Stored dataset items
***

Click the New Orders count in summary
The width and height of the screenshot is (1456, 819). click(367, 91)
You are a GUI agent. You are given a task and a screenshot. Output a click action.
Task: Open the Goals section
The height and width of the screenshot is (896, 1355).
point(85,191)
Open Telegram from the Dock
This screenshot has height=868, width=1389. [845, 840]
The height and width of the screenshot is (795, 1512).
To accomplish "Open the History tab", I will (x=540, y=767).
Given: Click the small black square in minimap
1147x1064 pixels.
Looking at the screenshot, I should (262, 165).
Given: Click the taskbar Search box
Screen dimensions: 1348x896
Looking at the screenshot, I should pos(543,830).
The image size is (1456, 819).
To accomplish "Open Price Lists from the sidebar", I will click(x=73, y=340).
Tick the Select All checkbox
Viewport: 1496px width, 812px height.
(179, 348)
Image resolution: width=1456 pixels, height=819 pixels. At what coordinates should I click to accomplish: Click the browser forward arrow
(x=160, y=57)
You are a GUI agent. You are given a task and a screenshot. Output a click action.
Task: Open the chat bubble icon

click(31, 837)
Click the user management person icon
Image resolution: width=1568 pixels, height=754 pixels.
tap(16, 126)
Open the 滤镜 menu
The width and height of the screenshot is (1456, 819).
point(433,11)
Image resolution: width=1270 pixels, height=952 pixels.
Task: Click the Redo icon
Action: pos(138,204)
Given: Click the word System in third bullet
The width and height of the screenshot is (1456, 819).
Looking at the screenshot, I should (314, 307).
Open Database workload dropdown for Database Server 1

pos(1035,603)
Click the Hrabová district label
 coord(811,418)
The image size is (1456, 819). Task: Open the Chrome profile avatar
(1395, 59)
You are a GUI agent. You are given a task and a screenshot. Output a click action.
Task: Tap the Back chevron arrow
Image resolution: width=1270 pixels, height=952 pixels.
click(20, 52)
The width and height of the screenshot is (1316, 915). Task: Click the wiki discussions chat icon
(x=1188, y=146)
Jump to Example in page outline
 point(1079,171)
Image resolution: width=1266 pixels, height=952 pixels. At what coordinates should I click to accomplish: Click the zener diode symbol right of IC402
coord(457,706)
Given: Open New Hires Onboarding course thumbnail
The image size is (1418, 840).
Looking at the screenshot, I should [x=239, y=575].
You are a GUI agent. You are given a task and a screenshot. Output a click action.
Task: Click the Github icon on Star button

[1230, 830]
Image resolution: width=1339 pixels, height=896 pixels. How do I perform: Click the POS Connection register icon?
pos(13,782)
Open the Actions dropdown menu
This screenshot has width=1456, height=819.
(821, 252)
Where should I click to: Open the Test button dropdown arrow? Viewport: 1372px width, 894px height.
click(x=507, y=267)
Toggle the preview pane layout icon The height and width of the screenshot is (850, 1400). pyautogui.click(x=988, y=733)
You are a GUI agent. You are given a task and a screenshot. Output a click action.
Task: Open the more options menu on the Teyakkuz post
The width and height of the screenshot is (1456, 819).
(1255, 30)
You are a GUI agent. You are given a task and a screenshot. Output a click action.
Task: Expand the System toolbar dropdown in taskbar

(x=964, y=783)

***

* WHAT YOU WILL DO
The records need to be set down again without a single difference.

* OUTPUT BELOW
Click the New Orders count in summary
The width and height of the screenshot is (1456, 819). click(367, 91)
You are a GUI agent. You are given a task and a screenshot. Output a click action.
Task: Open the Goals section
The height and width of the screenshot is (896, 1355).
point(85,191)
Open Telegram from the Dock
This screenshot has height=868, width=1389. [845, 840]
The height and width of the screenshot is (795, 1512).
To accomplish "Open the History tab", I will (x=540, y=767).
Given: Click the small black square in minimap
1147x1064 pixels.
Looking at the screenshot, I should (262, 165).
Given: Click the taskbar Search box
Screen dimensions: 1348x896
Looking at the screenshot, I should pos(543,830).
The image size is (1456, 819).
To accomplish "Open Price Lists from the sidebar", I will click(x=73, y=340).
Tick the Select All checkbox
Viewport: 1496px width, 812px height.
(179, 348)
Image resolution: width=1456 pixels, height=819 pixels. At what coordinates should I click to accomplish: Click the browser forward arrow
(x=160, y=57)
You are a GUI agent. You are given a task and a screenshot. Output a click action.
Task: Open the chat bubble icon

click(31, 837)
Click the user management person icon
Image resolution: width=1568 pixels, height=754 pixels.
tap(16, 126)
Open the 滤镜 menu
The width and height of the screenshot is (1456, 819).
point(433,11)
Image resolution: width=1270 pixels, height=952 pixels.
Task: Click the Redo icon
Action: pos(138,204)
Given: Click the word System in third bullet
The width and height of the screenshot is (1456, 819).
Looking at the screenshot, I should (314, 307).
Open Database workload dropdown for Database Server 1

pos(1035,603)
Click the Hrabová district label
 coord(811,418)
The image size is (1456, 819). Task: Open the Chrome profile avatar
(1395, 59)
You are a GUI agent. You are given a task and a screenshot. Output a click action.
Task: Tap the Back chevron arrow
Image resolution: width=1270 pixels, height=952 pixels.
click(20, 52)
The width and height of the screenshot is (1316, 915). Task: Click the wiki discussions chat icon
(x=1188, y=146)
Jump to Example in page outline
 point(1079,171)
Image resolution: width=1266 pixels, height=952 pixels. At what coordinates should I click to accomplish: Click the zener diode symbol right of IC402
coord(457,706)
Given: Open New Hires Onboarding course thumbnail
The image size is (1418, 840).
Looking at the screenshot, I should [x=239, y=575].
You are a GUI agent. You are given a task and a screenshot. Output a click action.
Task: Click the Github icon on Star button

[1230, 830]
Image resolution: width=1339 pixels, height=896 pixels. How do I perform: Click the POS Connection register icon?
pos(13,782)
Open the Actions dropdown menu
This screenshot has width=1456, height=819.
(821, 252)
Where should I click to: Open the Test button dropdown arrow? Viewport: 1372px width, 894px height.
click(x=507, y=267)
Toggle the preview pane layout icon The height and width of the screenshot is (850, 1400). pyautogui.click(x=988, y=733)
You are a GUI agent. You are given a task and a screenshot. Output a click action.
Task: Open the more options menu on the Teyakkuz post
The width and height of the screenshot is (1456, 819).
(1255, 30)
You are a GUI agent. You are given a task and a screenshot. Output a click action.
Task: Expand the System toolbar dropdown in taskbar

(x=964, y=783)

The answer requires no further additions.